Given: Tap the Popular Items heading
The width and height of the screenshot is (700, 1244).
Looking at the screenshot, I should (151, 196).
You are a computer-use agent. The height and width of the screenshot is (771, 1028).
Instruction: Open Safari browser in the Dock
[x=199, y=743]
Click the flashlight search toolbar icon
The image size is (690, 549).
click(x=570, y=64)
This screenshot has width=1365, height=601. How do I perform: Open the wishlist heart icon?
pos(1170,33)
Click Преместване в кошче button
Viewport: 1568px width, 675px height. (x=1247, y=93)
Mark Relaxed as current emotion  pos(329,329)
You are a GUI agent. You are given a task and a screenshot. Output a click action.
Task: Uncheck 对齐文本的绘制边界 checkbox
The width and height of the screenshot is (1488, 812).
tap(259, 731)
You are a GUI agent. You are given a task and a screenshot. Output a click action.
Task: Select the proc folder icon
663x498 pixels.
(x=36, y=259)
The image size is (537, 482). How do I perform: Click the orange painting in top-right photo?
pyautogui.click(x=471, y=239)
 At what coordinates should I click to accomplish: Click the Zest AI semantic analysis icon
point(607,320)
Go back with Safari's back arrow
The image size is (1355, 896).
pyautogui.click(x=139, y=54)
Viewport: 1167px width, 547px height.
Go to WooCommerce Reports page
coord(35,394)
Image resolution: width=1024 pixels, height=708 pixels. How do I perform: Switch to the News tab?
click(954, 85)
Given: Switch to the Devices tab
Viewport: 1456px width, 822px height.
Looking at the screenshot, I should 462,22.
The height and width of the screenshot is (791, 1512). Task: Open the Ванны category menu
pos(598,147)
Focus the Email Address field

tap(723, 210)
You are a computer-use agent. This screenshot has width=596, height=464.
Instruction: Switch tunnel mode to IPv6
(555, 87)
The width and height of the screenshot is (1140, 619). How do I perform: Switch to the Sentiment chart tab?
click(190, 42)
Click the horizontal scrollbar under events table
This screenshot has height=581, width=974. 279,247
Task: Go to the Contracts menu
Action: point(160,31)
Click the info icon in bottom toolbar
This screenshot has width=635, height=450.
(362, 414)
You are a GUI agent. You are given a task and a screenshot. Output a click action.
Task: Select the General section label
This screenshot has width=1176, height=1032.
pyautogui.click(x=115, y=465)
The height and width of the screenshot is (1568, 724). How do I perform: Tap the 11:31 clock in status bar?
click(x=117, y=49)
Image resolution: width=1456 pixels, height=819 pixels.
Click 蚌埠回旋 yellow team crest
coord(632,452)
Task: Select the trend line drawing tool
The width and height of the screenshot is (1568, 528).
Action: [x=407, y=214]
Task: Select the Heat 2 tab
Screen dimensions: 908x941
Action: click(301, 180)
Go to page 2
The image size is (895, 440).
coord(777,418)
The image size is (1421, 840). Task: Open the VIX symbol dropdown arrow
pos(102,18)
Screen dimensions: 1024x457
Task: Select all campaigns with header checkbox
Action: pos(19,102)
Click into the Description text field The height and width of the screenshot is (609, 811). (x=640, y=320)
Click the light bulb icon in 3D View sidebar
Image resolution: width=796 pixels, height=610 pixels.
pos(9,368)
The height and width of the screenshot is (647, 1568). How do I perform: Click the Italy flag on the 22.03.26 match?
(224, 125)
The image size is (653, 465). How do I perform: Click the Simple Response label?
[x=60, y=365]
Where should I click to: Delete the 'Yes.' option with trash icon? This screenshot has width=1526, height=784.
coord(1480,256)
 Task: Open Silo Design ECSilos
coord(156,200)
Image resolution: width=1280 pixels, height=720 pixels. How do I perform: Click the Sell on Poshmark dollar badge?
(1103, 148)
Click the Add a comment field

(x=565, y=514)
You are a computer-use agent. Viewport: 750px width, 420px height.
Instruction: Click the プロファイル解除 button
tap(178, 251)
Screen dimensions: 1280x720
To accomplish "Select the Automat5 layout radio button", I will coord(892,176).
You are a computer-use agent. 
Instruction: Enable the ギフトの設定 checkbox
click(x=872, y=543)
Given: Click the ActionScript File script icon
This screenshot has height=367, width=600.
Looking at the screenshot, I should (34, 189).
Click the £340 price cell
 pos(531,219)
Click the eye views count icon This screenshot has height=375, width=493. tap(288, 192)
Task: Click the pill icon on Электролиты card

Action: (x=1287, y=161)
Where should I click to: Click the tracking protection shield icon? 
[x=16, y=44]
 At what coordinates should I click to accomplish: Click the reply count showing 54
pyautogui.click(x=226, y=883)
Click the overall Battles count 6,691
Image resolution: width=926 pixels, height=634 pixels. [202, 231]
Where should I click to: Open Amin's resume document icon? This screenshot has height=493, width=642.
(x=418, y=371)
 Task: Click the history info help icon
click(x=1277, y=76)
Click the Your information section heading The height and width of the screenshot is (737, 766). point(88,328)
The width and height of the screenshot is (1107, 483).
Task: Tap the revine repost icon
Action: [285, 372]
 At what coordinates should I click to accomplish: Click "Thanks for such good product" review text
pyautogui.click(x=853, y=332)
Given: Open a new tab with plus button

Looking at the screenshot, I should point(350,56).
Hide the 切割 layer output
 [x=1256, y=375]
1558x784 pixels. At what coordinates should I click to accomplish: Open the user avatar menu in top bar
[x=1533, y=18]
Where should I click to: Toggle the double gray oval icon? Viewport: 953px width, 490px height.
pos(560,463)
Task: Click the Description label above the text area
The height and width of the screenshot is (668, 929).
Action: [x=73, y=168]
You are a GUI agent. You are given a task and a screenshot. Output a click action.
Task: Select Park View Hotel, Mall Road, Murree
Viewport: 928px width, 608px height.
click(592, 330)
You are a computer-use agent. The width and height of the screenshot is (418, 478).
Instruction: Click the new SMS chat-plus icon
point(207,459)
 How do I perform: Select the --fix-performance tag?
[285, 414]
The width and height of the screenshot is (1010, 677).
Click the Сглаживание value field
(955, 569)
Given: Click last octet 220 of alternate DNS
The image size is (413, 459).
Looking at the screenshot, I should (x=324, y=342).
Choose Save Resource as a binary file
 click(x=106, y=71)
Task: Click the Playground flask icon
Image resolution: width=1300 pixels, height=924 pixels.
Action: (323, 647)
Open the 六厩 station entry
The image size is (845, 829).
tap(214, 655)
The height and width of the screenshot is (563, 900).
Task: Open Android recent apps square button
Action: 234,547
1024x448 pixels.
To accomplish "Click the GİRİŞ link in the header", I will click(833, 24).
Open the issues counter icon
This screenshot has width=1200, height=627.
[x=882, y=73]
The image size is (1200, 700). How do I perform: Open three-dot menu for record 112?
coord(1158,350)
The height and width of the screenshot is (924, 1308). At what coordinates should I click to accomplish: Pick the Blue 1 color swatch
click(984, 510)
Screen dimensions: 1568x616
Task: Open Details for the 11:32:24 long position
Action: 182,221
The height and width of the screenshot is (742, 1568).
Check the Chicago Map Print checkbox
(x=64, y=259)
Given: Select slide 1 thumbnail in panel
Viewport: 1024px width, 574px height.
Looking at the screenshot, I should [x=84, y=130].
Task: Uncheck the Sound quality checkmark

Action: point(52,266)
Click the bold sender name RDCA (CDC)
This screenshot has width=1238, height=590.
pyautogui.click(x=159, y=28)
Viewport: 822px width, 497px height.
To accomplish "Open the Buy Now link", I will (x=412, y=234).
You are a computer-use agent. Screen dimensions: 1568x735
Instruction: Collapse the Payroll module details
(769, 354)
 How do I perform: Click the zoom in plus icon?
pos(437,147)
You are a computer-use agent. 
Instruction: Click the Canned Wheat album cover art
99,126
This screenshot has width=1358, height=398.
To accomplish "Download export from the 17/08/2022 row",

· · ·

Assignment
Every record above must appear again in the answer, unchanged.

Exercise response
Given: Tap the Popular Items heading
The width and height of the screenshot is (700, 1244).
Looking at the screenshot, I should (151, 196).
You are a computer-use agent. The height and width of the screenshot is (771, 1028).
Instruction: Open Safari browser in the Dock
[x=199, y=743]
Click the flashlight search toolbar icon
The image size is (690, 549).
click(x=570, y=64)
This screenshot has width=1365, height=601. How do I perform: Open the wishlist heart icon?
pos(1170,33)
Click Преместване в кошче button
Viewport: 1568px width, 675px height. (x=1247, y=93)
Mark Relaxed as current emotion  pos(329,329)
You are a GUI agent. You are given a task and a screenshot. Output a click action.
Task: Uncheck 对齐文本的绘制边界 checkbox
The width and height of the screenshot is (1488, 812).
tap(259, 731)
You are a GUI agent. You are given a task and a screenshot. Output a click action.
Task: Select the proc folder icon
663x498 pixels.
(x=36, y=259)
The image size is (537, 482). How do I perform: Click the orange painting in top-right photo?
pyautogui.click(x=471, y=239)
 At what coordinates should I click to accomplish: Click the Zest AI semantic analysis icon
point(607,320)
Go back with Safari's back arrow
The image size is (1355, 896).
pyautogui.click(x=139, y=54)
Viewport: 1167px width, 547px height.
Go to WooCommerce Reports page
coord(35,394)
Image resolution: width=1024 pixels, height=708 pixels. How do I perform: Switch to the News tab?
click(954, 85)
Given: Switch to the Devices tab
Viewport: 1456px width, 822px height.
Looking at the screenshot, I should 462,22.
The height and width of the screenshot is (791, 1512). Task: Open the Ванны category menu
pos(598,147)
Focus the Email Address field

tap(723, 210)
You are a computer-use agent. This screenshot has width=596, height=464.
Instruction: Switch tunnel mode to IPv6
(555, 87)
The width and height of the screenshot is (1140, 619). How do I perform: Switch to the Sentiment chart tab?
click(190, 42)
Click the horizontal scrollbar under events table
This screenshot has height=581, width=974. 279,247
Task: Go to the Contracts menu
Action: point(160,31)
Click the info icon in bottom toolbar
This screenshot has width=635, height=450.
(362, 414)
You are a GUI agent. You are given a task and a screenshot. Output a click action.
Task: Select the General section label
This screenshot has width=1176, height=1032.
pyautogui.click(x=115, y=465)
The height and width of the screenshot is (1568, 724). How do I perform: Tap the 11:31 clock in status bar?
click(x=117, y=49)
Image resolution: width=1456 pixels, height=819 pixels.
Click 蚌埠回旋 yellow team crest
coord(632,452)
Task: Select the trend line drawing tool
The width and height of the screenshot is (1568, 528).
Action: [x=407, y=214]
Task: Select the Heat 2 tab
Screen dimensions: 908x941
Action: click(301, 180)
Go to page 2
The image size is (895, 440).
coord(777,418)
The image size is (1421, 840). Task: Open the VIX symbol dropdown arrow
pos(102,18)
Screen dimensions: 1024x457
Task: Select all campaigns with header checkbox
Action: pos(19,102)
Click into the Description text field The height and width of the screenshot is (609, 811). (x=640, y=320)
Click the light bulb icon in 3D View sidebar
Image resolution: width=796 pixels, height=610 pixels.
pos(9,368)
The height and width of the screenshot is (647, 1568). How do I perform: Click the Italy flag on the 22.03.26 match?
(224, 125)
The image size is (653, 465). How do I perform: Click the Simple Response label?
[x=60, y=365]
Where should I click to: Delete the 'Yes.' option with trash icon? This screenshot has width=1526, height=784.
coord(1480,256)
 Task: Open Silo Design ECSilos
coord(156,200)
Image resolution: width=1280 pixels, height=720 pixels. How do I perform: Click the Sell on Poshmark dollar badge?
(1103, 148)
Click the Add a comment field

(x=565, y=514)
You are a computer-use agent. Viewport: 750px width, 420px height.
Instruction: Click the プロファイル解除 button
tap(178, 251)
Screen dimensions: 1280x720
To accomplish "Select the Automat5 layout radio button", I will coord(892,176).
You are a computer-use agent. 
Instruction: Enable the ギフトの設定 checkbox
click(x=872, y=543)
Given: Click the ActionScript File script icon
This screenshot has height=367, width=600.
Looking at the screenshot, I should (34, 189).
Click the £340 price cell
 pos(531,219)
Click the eye views count icon This screenshot has height=375, width=493. tap(288, 192)
Task: Click the pill icon on Электролиты card

Action: (x=1287, y=161)
Where should I click to: Click the tracking protection shield icon? 
[x=16, y=44]
 At what coordinates should I click to accomplish: Click the reply count showing 54
pyautogui.click(x=226, y=883)
Click the overall Battles count 6,691
Image resolution: width=926 pixels, height=634 pixels. [202, 231]
Where should I click to: Open Amin's resume document icon? This screenshot has height=493, width=642.
(x=418, y=371)
 Task: Click the history info help icon
click(x=1277, y=76)
Click the Your information section heading The height and width of the screenshot is (737, 766). point(88,328)
The width and height of the screenshot is (1107, 483).
Task: Tap the revine repost icon
Action: [285, 372]
 At what coordinates should I click to accomplish: Click "Thanks for such good product" review text
pyautogui.click(x=853, y=332)
Given: Open a new tab with plus button

Looking at the screenshot, I should point(350,56).
Hide the 切割 layer output
 [x=1256, y=375]
1558x784 pixels. At what coordinates should I click to accomplish: Open the user avatar menu in top bar
[x=1533, y=18]
Where should I click to: Toggle the double gray oval icon? Viewport: 953px width, 490px height.
pos(560,463)
Task: Click the Description label above the text area
The height and width of the screenshot is (668, 929).
Action: [x=73, y=168]
You are a GUI agent. You are given a task and a screenshot. Output a click action.
Task: Select Park View Hotel, Mall Road, Murree
Viewport: 928px width, 608px height.
click(592, 330)
You are a computer-use agent. The width and height of the screenshot is (418, 478).
Instruction: Click the new SMS chat-plus icon
point(207,459)
 How do I perform: Select the --fix-performance tag?
[285, 414]
The width and height of the screenshot is (1010, 677).
Click the Сглаживание value field
(955, 569)
Given: Click last octet 220 of alternate DNS
The image size is (413, 459).
Looking at the screenshot, I should (x=324, y=342).
Choose Save Resource as a binary file
 click(x=106, y=71)
Task: Click the Playground flask icon
Image resolution: width=1300 pixels, height=924 pixels.
Action: (323, 647)
Open the 六厩 station entry
The image size is (845, 829).
tap(214, 655)
The height and width of the screenshot is (563, 900).
Task: Open Android recent apps square button
Action: 234,547
1024x448 pixels.
To accomplish "Click the GİRİŞ link in the header", I will click(833, 24).
Open the issues counter icon
This screenshot has width=1200, height=627.
[x=882, y=73]
The image size is (1200, 700). How do I perform: Open three-dot menu for record 112?
coord(1158,350)
The height and width of the screenshot is (924, 1308). At what coordinates should I click to accomplish: Pick the Blue 1 color swatch
click(984, 510)
Screen dimensions: 1568x616
Task: Open Details for the 11:32:24 long position
Action: 182,221
The height and width of the screenshot is (742, 1568).
Check the Chicago Map Print checkbox
(x=64, y=259)
Given: Select slide 1 thumbnail in panel
Viewport: 1024px width, 574px height.
Looking at the screenshot, I should [x=84, y=130].
Task: Uncheck the Sound quality checkmark

Action: point(52,266)
Click the bold sender name RDCA (CDC)
This screenshot has width=1238, height=590.
pyautogui.click(x=159, y=28)
Viewport: 822px width, 497px height.
To accomplish "Open the Buy Now link", I will (x=412, y=234).
You are a computer-use agent. Screen dimensions: 1568x735
Instruction: Collapse the Payroll module details
(769, 354)
 How do I perform: Click the zoom in plus icon?
pos(437,147)
You are a computer-use agent. 
Instruction: Click the Canned Wheat album cover art
99,126
This screenshot has width=1358, height=398.
To accomplish "Download export from the 17/08/2022 row",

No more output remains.